The most common reason is a missing environment variable or configuration value that exists on your local machine but was never set in the production environment. Check your application's startup logs for phrases like 'undefined is not a function', 'Cannot read properties of undefined', or 'ECONNREFUSED' — these almost always point to a config value that's present locally but missing in production. The second most common cause is a database migration that ran locally but never ran against your production database.
Was this helpful?
02
What's the difference between a 500 and a 503 error?

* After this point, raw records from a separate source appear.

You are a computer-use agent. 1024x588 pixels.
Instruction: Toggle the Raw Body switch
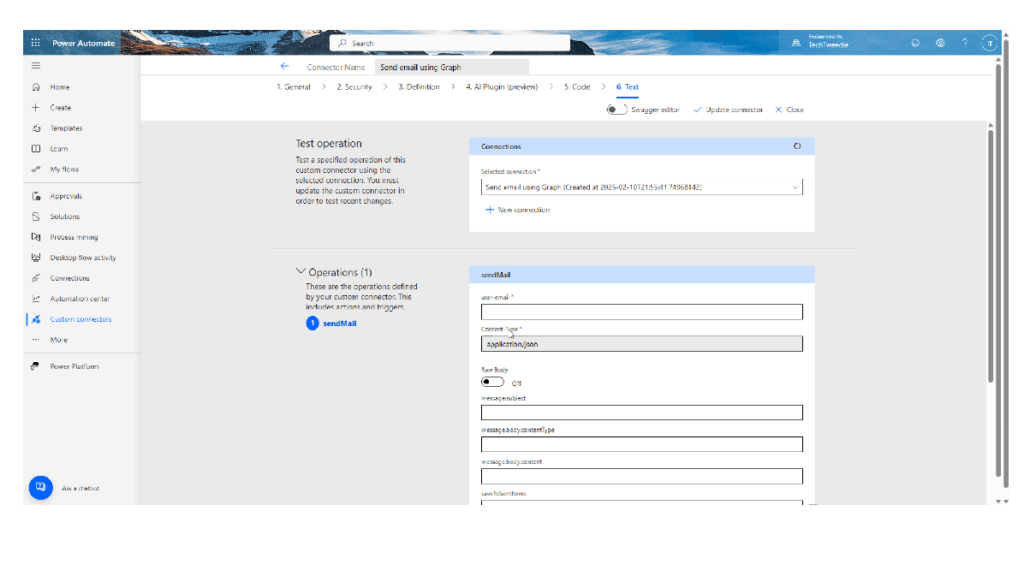tap(492, 381)
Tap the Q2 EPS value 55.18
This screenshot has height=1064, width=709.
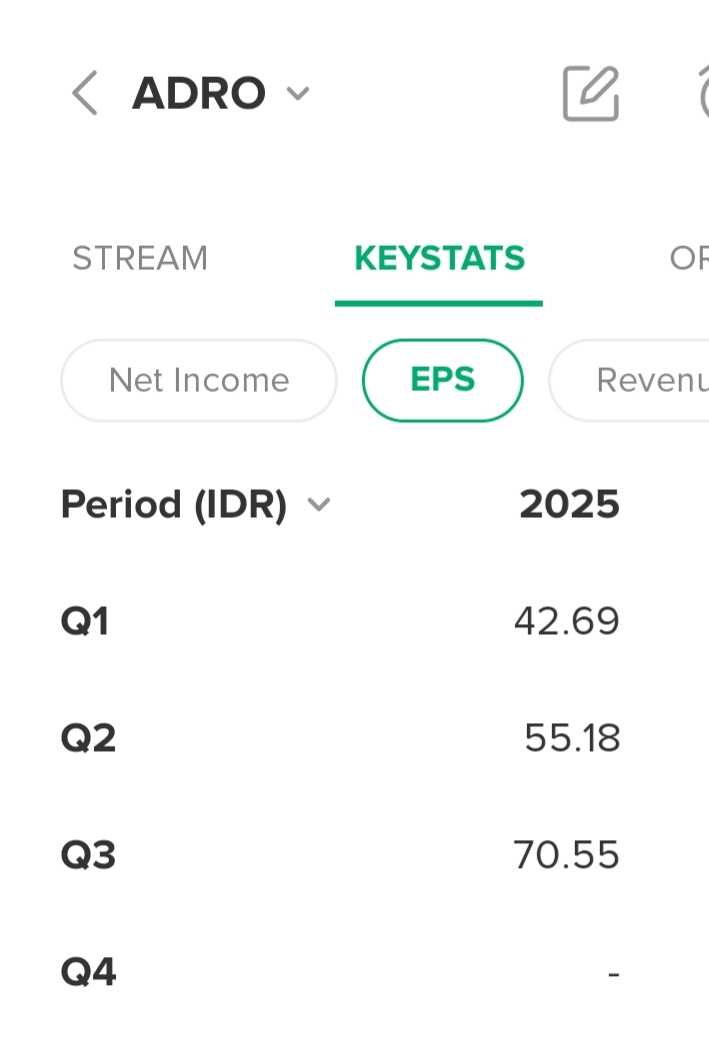point(571,739)
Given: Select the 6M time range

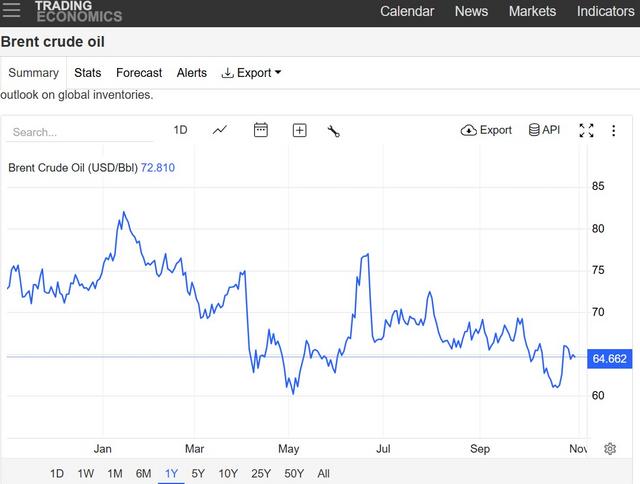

A 500 means your application code itself failed — unhandled exception, null reference, bad config. A 503 means your service is alive but can't serve traffic because something it depends on is down or overwhelmed. The practical rule: if the problem is in your code, it's a 500; if the problem is a database being down or a dependency being unavailable, return a 503 with a Retry-After header so clients and load balancers know the issue is transient.
Was this helpful?
03
How do I find what's causing a 500 error when the response just says 'Internal Server Error'?
Go directly to your server-side application logs — not the browser, not the network tab. Search for 'ERROR' or 'Exception' filtered to the timestamp when the 500 occurred. Your framework will have logged a full stack trace there. If you can't find logs, check that your logging is actually configured to write somewhere and that log level isn't set to WARN or higher, which would suppress ERROR output. As a last resort, temporarily enable verbose error responses in a staging environment to surface the stack trace.
Was this helpful?
04
Why do 500 errors suddenly appear under high load but never happen during normal traffic?
Almost always it's resource exhaustion — usually the database connection pool. Under low traffic, your pool of 10 connections handles requests fine. Under high load, all 10 connections are occupied, new requests queue up waiting, queries time out, sessions expire mid-request, and null references start appearing in code that worked perfectly at low scale. Check your DB pool metrics (active vs. max connections) and your thread pool metrics simultaneously. The fix is a combination of increasing pool size, adding explicit connection timeouts so hung connections release, and implementing a circuit breaker so you fail fast instead of queuing indefinitely.